Stored data
---

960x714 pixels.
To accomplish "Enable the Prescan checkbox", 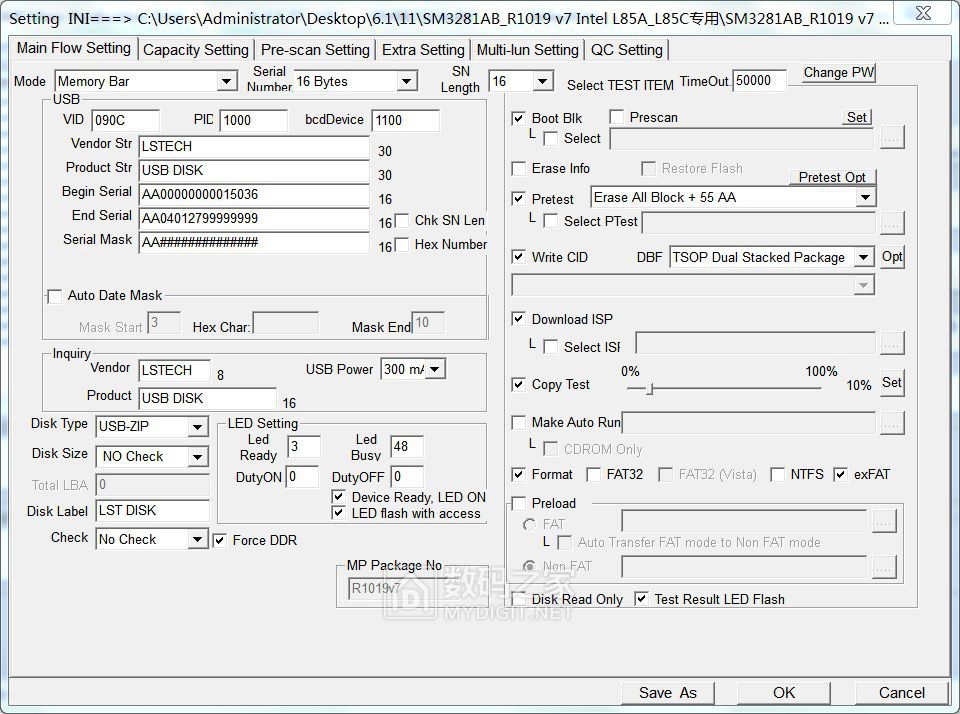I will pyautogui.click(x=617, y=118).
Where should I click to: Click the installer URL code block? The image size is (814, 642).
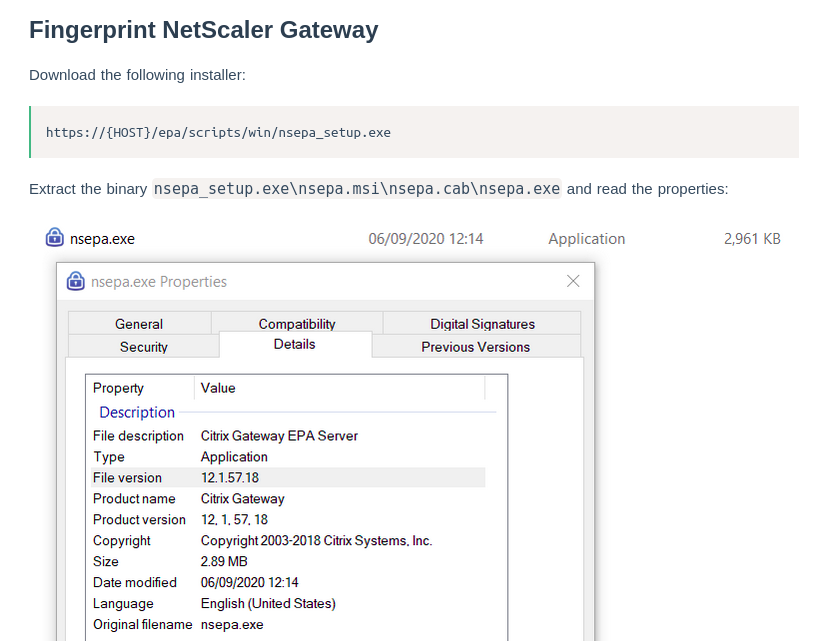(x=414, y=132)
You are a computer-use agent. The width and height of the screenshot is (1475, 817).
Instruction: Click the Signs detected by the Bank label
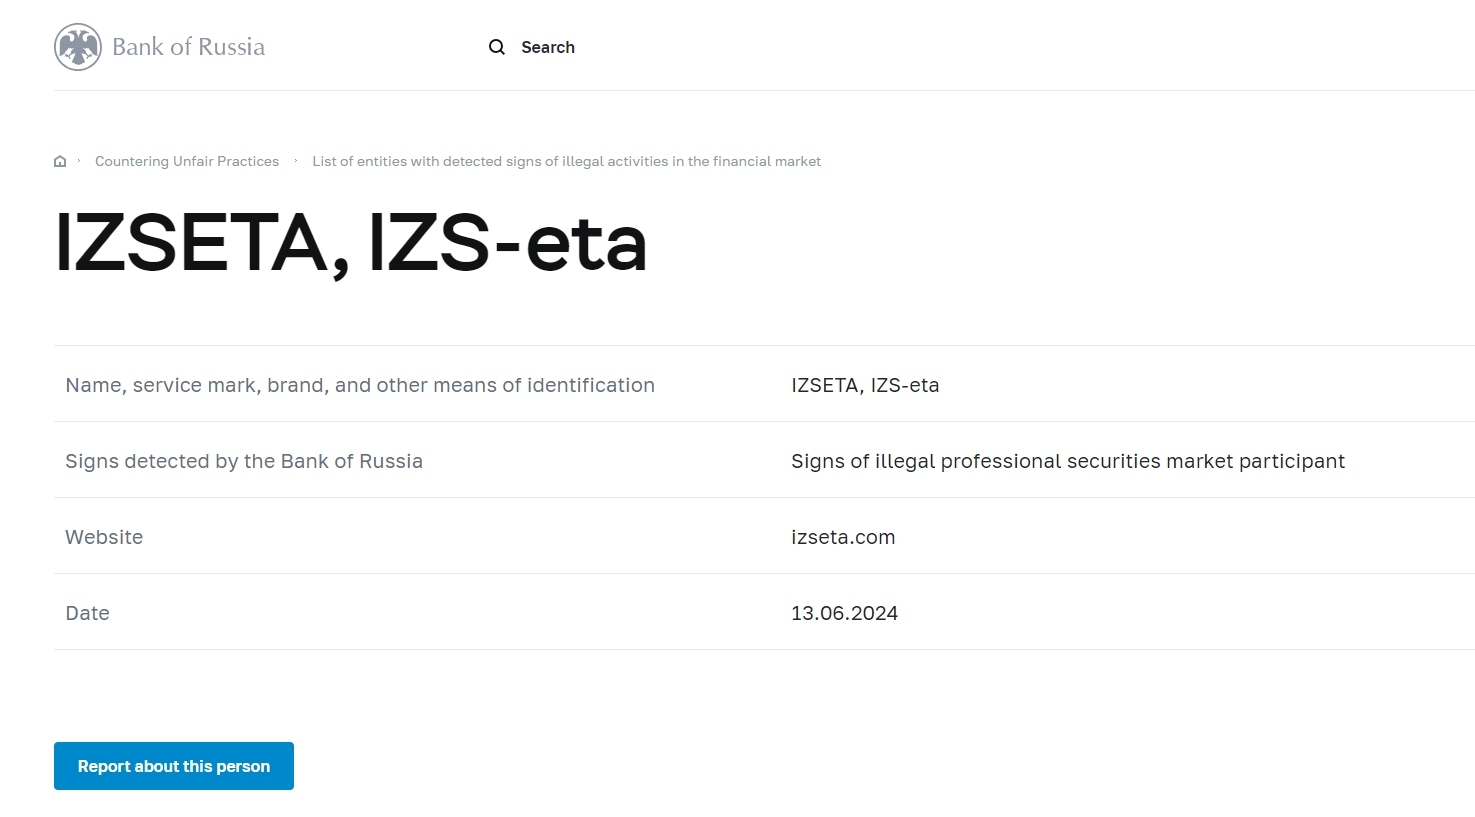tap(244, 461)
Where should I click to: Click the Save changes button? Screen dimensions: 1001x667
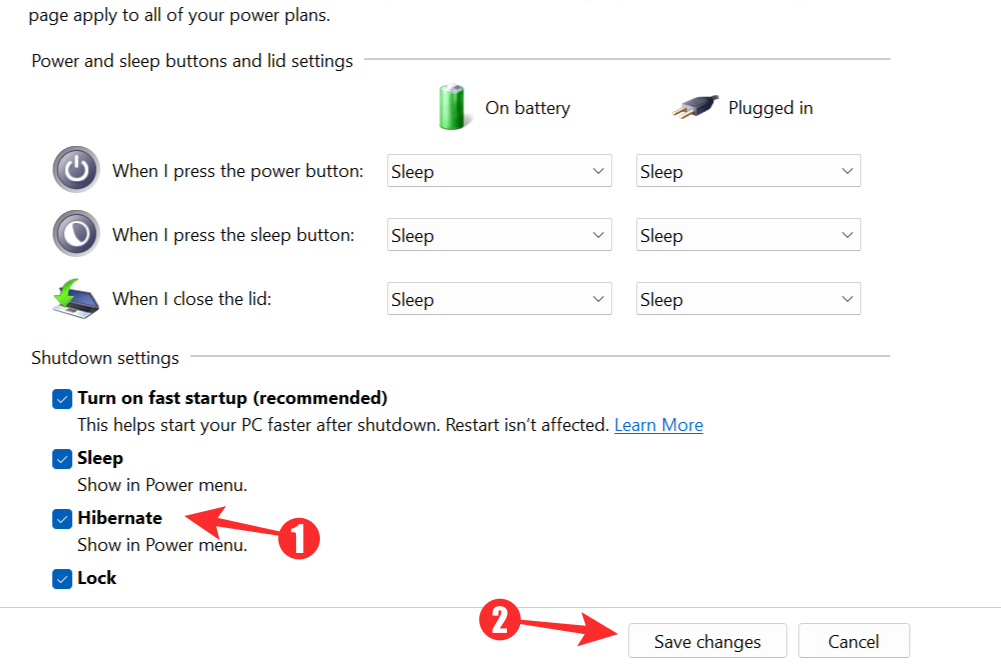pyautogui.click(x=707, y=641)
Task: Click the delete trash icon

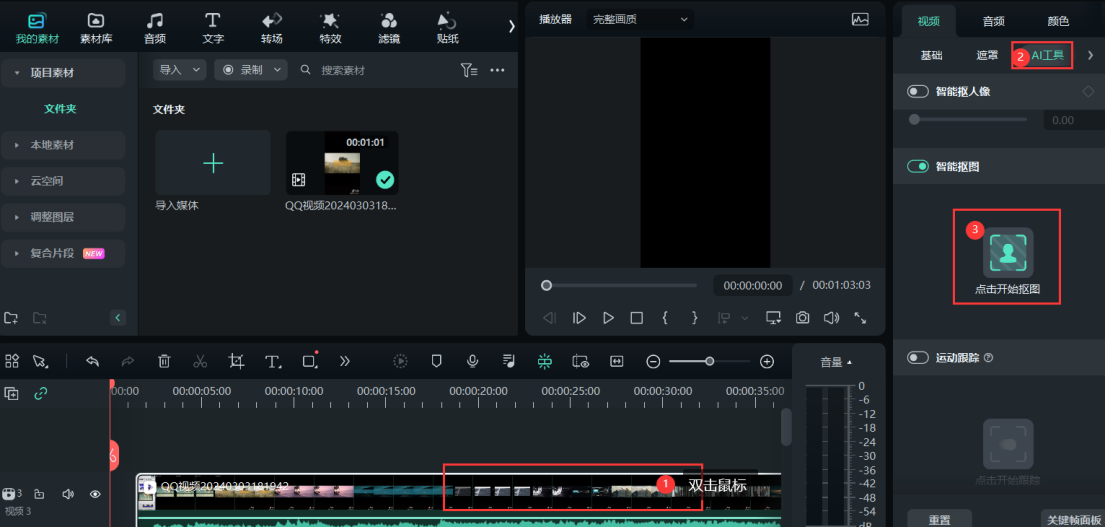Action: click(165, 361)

---

### Work required
Leave the pictures out and restate exactly the lines from the one that has "Instruction: Click the" through the final line of the entries above, both ends included.

### Response area
Instruction: Click the Signs detected by the Bank label
tap(244, 461)
Where should I click to: Click the Save changes button? Screen dimensions: 1001x667
pyautogui.click(x=707, y=641)
Task: Click the delete trash icon

Action: click(165, 361)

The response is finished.